Pada Minggu (23/2) malam, Anwar mengonfirmasi adanya upaya dari beberapa anggota Partai PPBM dan 'sejumlah pengkhianat' dari partainya sendiri, PKR, untuk membentuk pemerintahan baru. Namun demikian, Anwar menekankan saat itu bahwa situasinya masih cair.

Diketahui bahwa Wakil Ketua PKR, Azmin Ali, yang juga menjabat Menteri Perekonomian Malaysia bersama Ketua PPBM, Muhyiddin Yassin, yang juga menjabat Menteri Dalam Negeri, merapatkan barisan dengan sejumlah ketua partai oposisi. Keduanya diketahui menggelar rapat dengan oposisi di sebuah hotel di pinggiran Kuala Lumpur pada Minggu (23/2) waktu setempat.
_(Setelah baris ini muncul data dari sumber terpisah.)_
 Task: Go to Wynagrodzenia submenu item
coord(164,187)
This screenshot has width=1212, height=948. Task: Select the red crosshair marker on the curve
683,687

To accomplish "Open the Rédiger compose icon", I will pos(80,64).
Laporan media lokal Malaysia menyebut rapat itu juga dihadiri oleh Partai Organisasi Nasional Melayu Bersatu (UMNO) dan Partai Islam Malaysia (PAS). Hal ini semakin memicu spekulasi soal pergeseran loyalitas politik di antara anggota koalisi pemerintahan.

Ironis, manuver politik ini berpotensi mengembalikan kekuasaan pada UMNO yang kini beberapa pejabatnya, termasuk Najib, disidang terkait kasus korupsi. Diketahui bahwa UMNO dan PAS masih mendapat dukungan kuat dari warga etnis Melayu di Malaysia yang mencapai 60 persen dari total 32 juta jiwa penduduk negara itu.
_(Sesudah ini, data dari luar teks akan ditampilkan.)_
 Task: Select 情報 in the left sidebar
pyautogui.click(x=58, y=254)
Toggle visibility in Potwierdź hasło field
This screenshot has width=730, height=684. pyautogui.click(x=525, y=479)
Azmin, Muhyididin dan beberapa tokoh politik dari UMNO, PAS serta dua partai lainnya dari Borneo, dilaporkan bertemu Yang di-Pertuan Agong, Al-Sultan Abdullah Ri'ayatuddin Al-Mustafa Billah Shah, pada Minggu (23/2) waktu setempat untuk meminta dukungan. Rumor soal pengumuman pemerintahan baru sempat diperkirakan akan disampaikan pada Minggu (23/2) kemarin, namun tidak terwujud.

Anwar pada Minggu (23/2) waktu setempat memberitahu pendukungnya bahwa dia 'terkejut' dan menyebut manuver politik itu sebagai 'pengkhianatan'. Dia menyebut ada 'pengkhianatan' terhadap kesepakatan soal transisi kekuasaan yang disepakati sebelum pemilu 2018 lalu. Kendati demikian, Anwar tetap tenang dan menyebut semua ini sebagai 'cobaan kecil'.
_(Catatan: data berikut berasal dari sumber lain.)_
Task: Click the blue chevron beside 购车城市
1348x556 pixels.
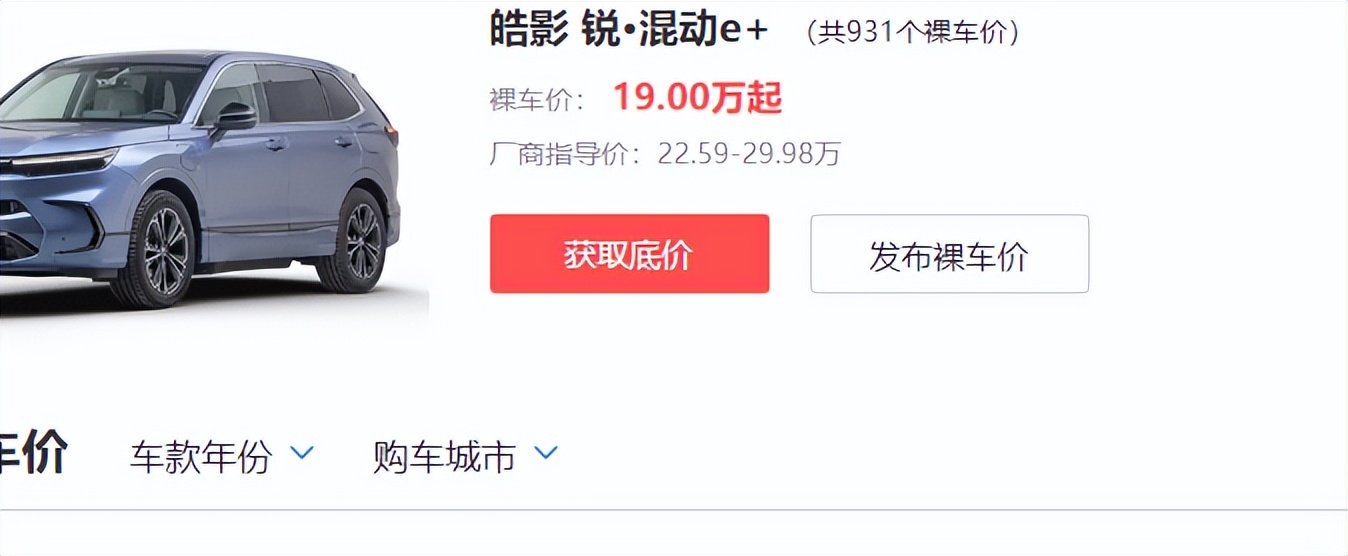Action: pos(546,454)
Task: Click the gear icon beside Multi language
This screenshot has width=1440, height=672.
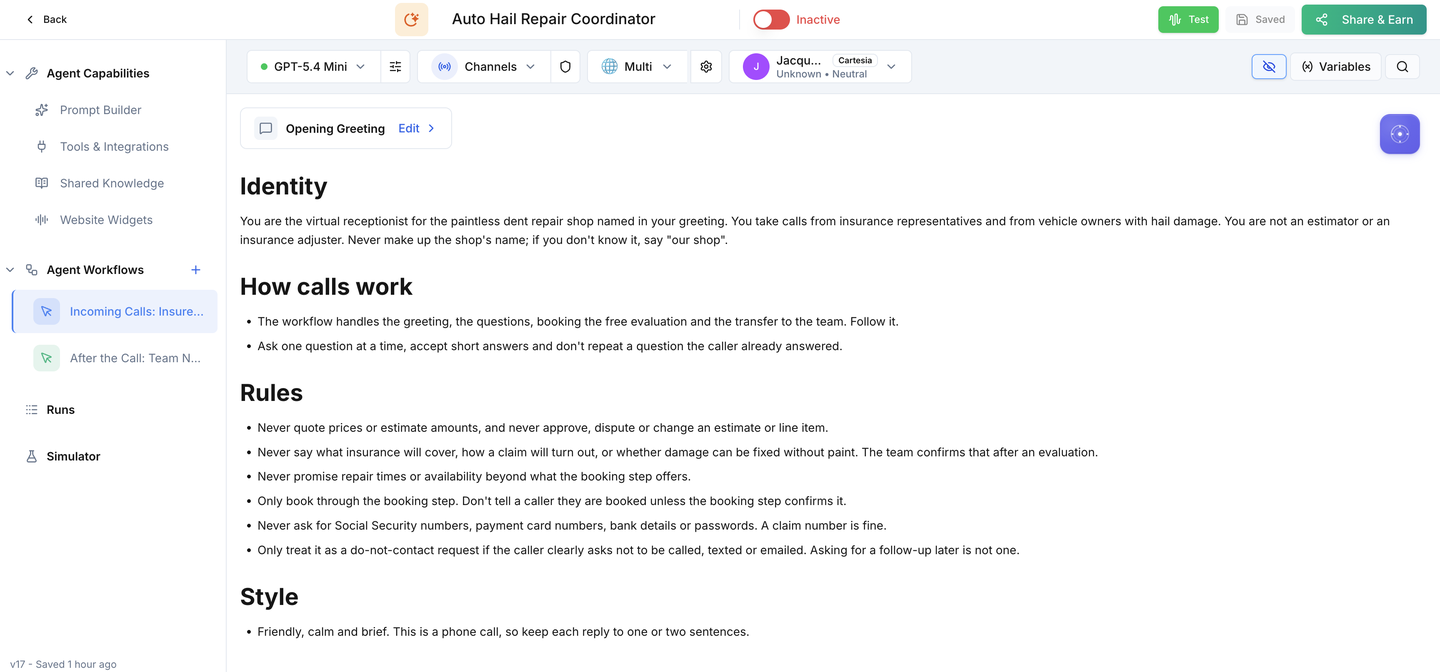Action: tap(706, 66)
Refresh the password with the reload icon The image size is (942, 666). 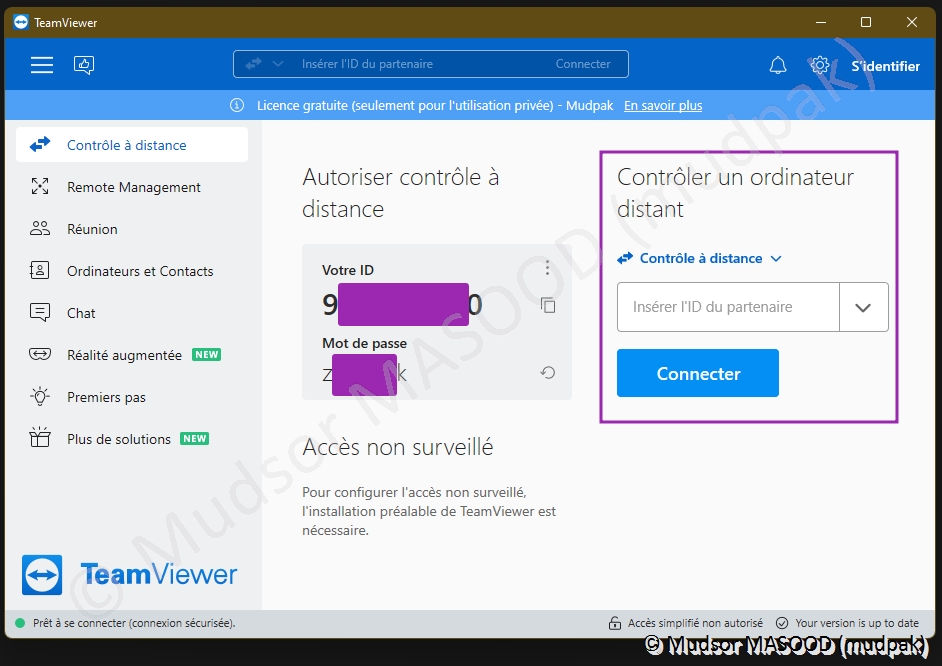point(548,373)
Gejolak politik terus berlanjut. Anwar dan istrinya, Wan Azizah Wan Ismail, yang menjabat Wakil PM mendatangi rumah Mahathir pada Senin (24/2) waktu setempat. Usai pertemuan itu, Anwar enggan mengungkapkan isi pembahasan dirinya dengan Mahathir dan hanya menyebutnya sebagai 'pertemuan yang baik'.

Beberapa saat setelah itu, Mahathir mengumumkan pengunduran dirinya pada Senin (24/2) waktu setempat. Pengunduran diri ini masih membutuhkan persetujuan Yang di-Pertuan Agong.